Ein weiteres Beispiel ist die Abholzung des Dammes am Lettenkanal in Zürich. Auch hier hätte es die Variante gegeben die im Sommer stark gefragten Schattenspender an einen geeigneteren Ort auf dem Areal zu pflanzen.

Vielen Gemeinden, Stadtgärtnereien und Werkhöfen ist die Grossbaumverpflanzung nicht bekannt. Städte, die im Sommer oft als Hitzeinseln bezeichnet werden, könnten hiervon wesentlich profitieren und das Klima nachhaltig verbessern.

Sofern das Terrain befahrbar ist, hält sich zudem der Aufwand für die Verpflanzung in Grenzen.

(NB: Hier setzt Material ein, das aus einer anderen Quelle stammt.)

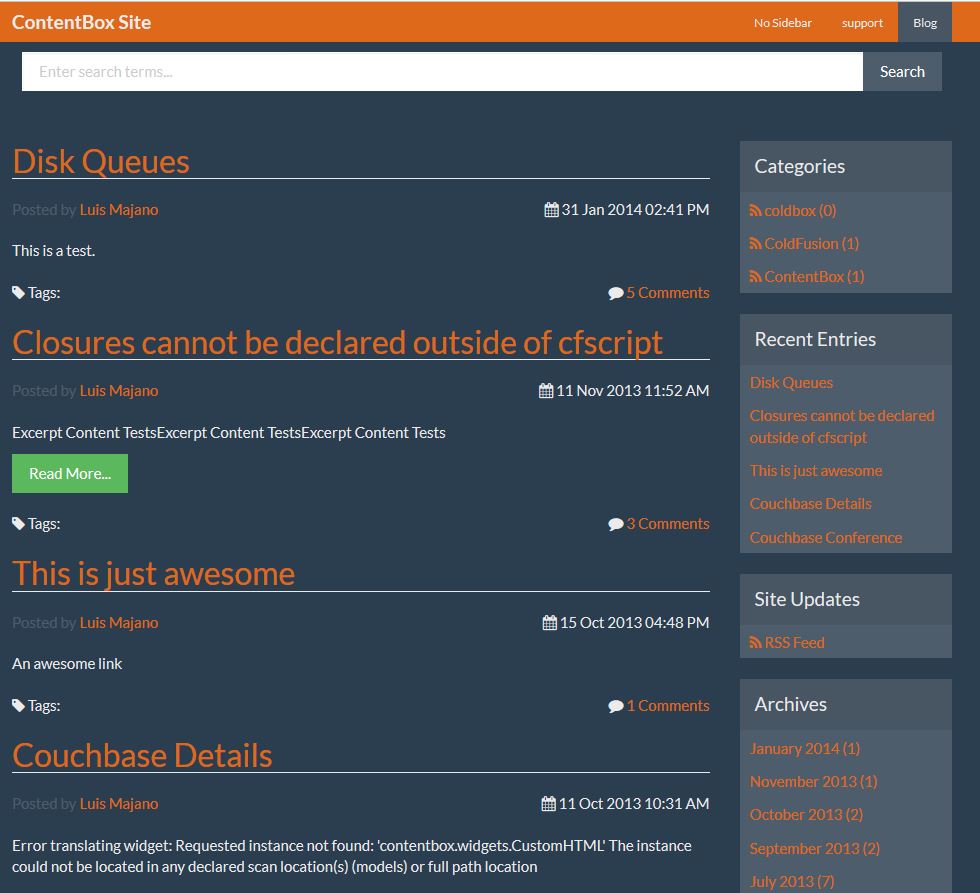This screenshot has width=980, height=893.
Task: View 5 Comments on Disk Queues
Action: [667, 293]
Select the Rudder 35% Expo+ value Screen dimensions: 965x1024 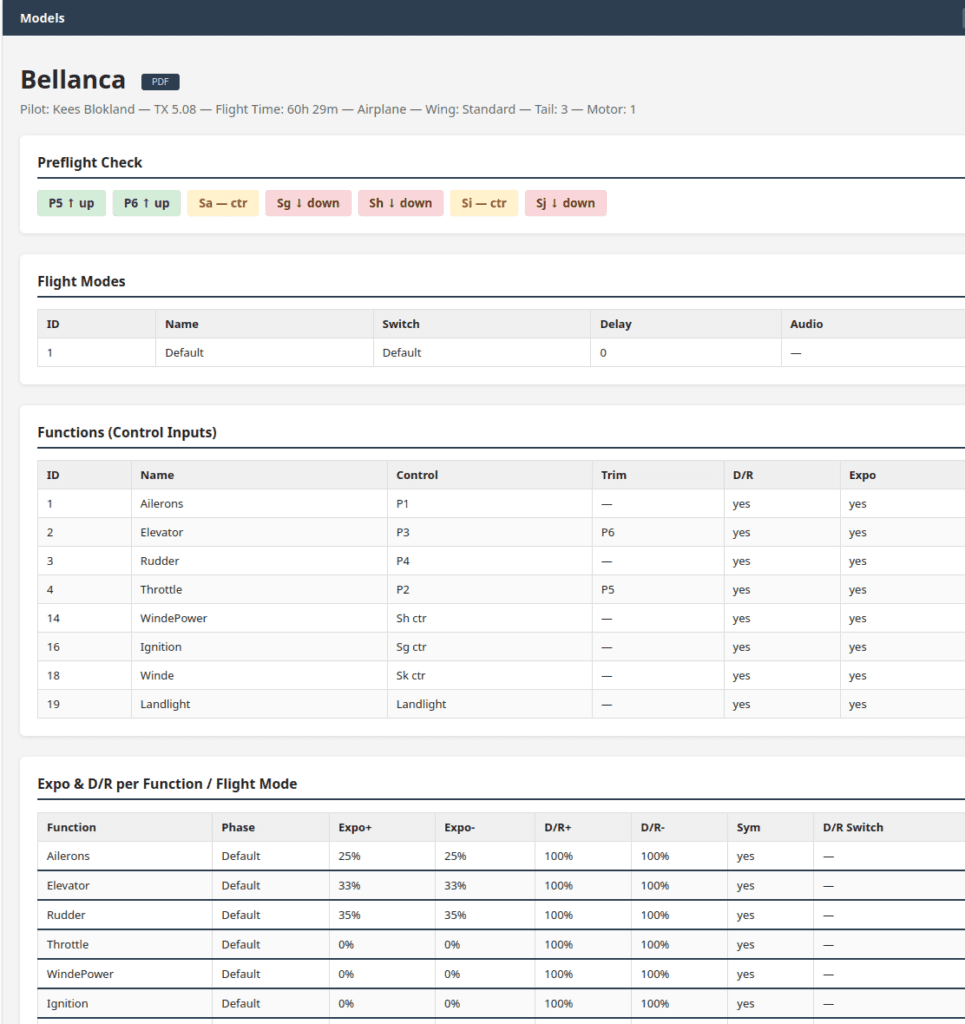coord(349,915)
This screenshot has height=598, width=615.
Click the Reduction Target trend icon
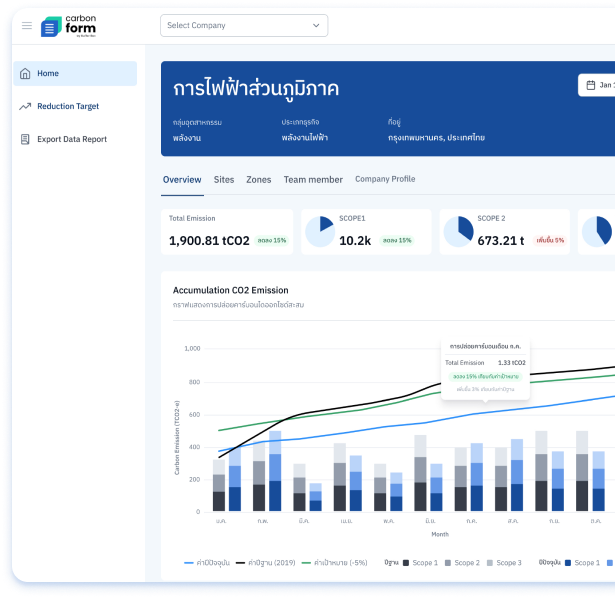pyautogui.click(x=25, y=106)

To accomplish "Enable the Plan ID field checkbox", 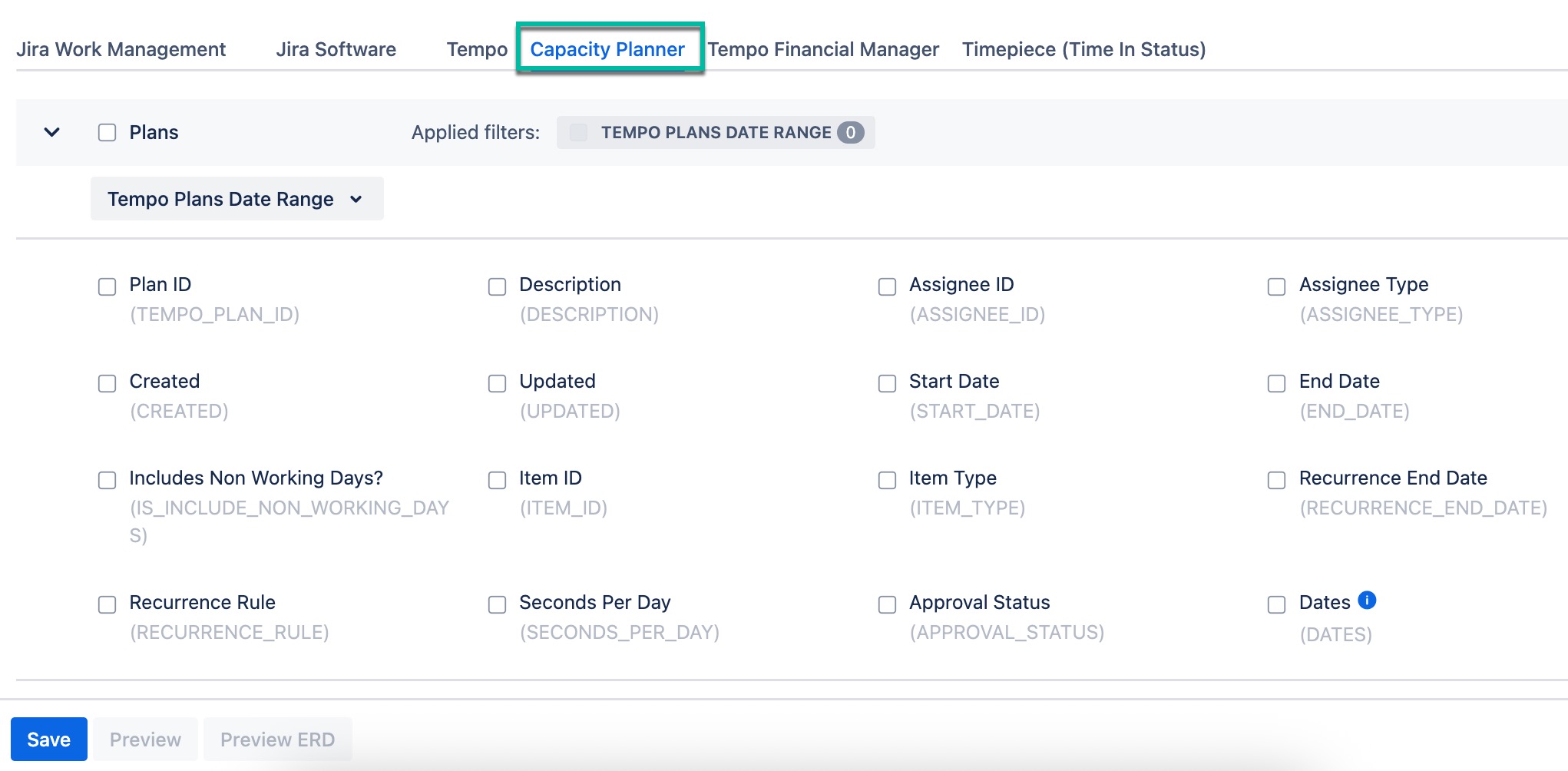I will (x=108, y=286).
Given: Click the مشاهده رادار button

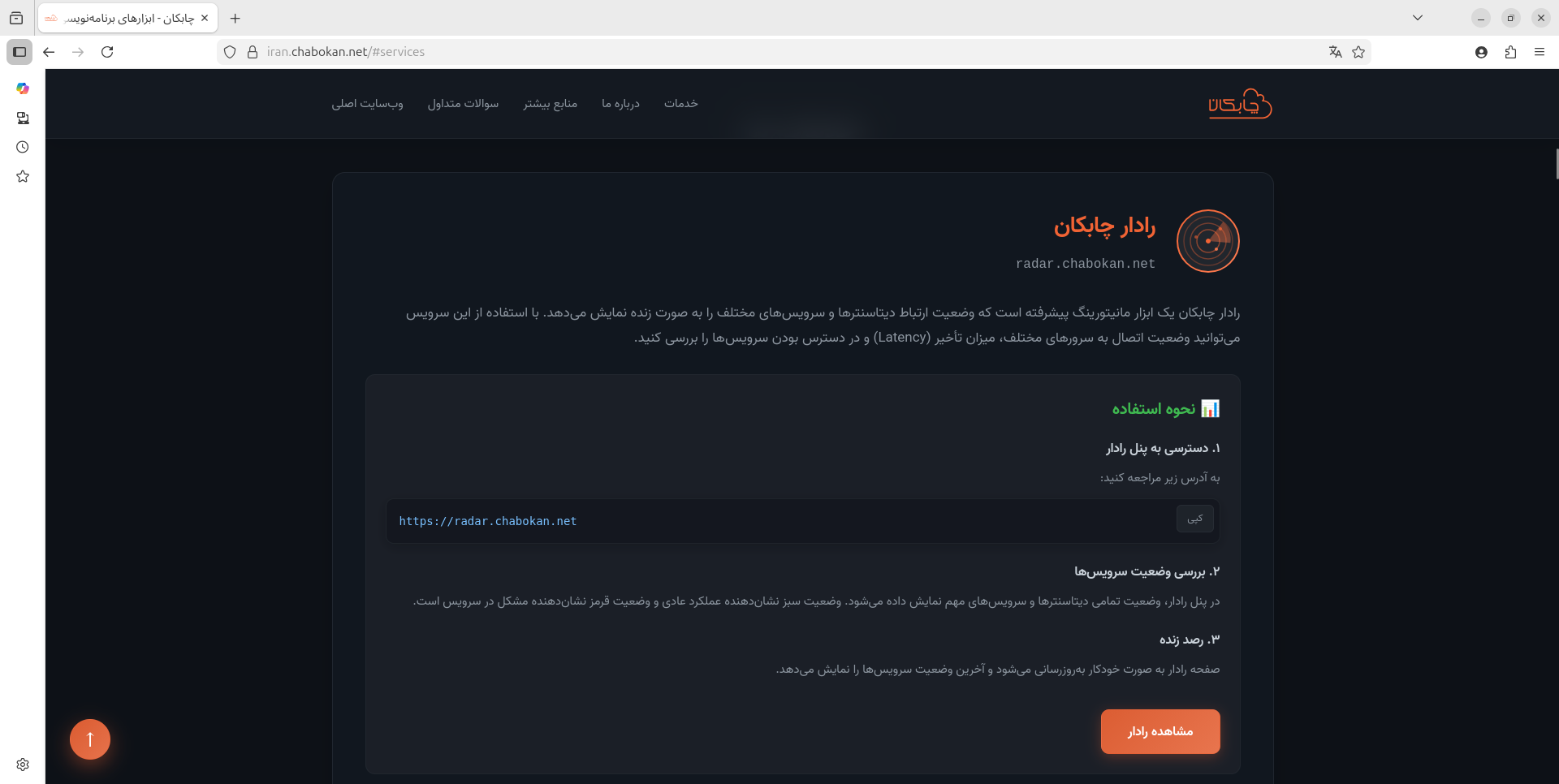Looking at the screenshot, I should (1160, 731).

Das Ausgraben eines Baumes dauert vier Minuten. Der Transport innerhalb des Bauareals bietet keine verkehrstechnischen Probleme bezüglich Übergrösse und zu engen Durchfahrten.

Bild baumbörse.ch: Transport eines Grossbaums. Die Limite ist der Verkehrsraum. Auf einem Bauareal besteht die Einschränkung in der Regel nicht.

Wie erfahren Sie von den Projekten?

Bauprojekte werden amtlich publiziert. Das ist ein erster Ansatzpunkt, um unsere Dienstleistungen den Bauherren vorzustellen. Zudem wissen wir, wo alte Bäume bereitstehen und wo ein Bedarf für grössere Bäume besteht. In Luzern ist zum Beispiel die Erneuerung der Bahnhofstrasse geplant. Diese könnte anschliessend neue Bäume vertragen. In einem anderen Quartier sollte eine Baumgruppe gelichtet werden, damit die Wohnungen eines Neubaus über eine bessere Aussicht verfügen. Hier könnte man mit einer Umpflanzung der Grossbäume das Klima, die Fauna und den optischen Eindruck nachhaltig verbessern.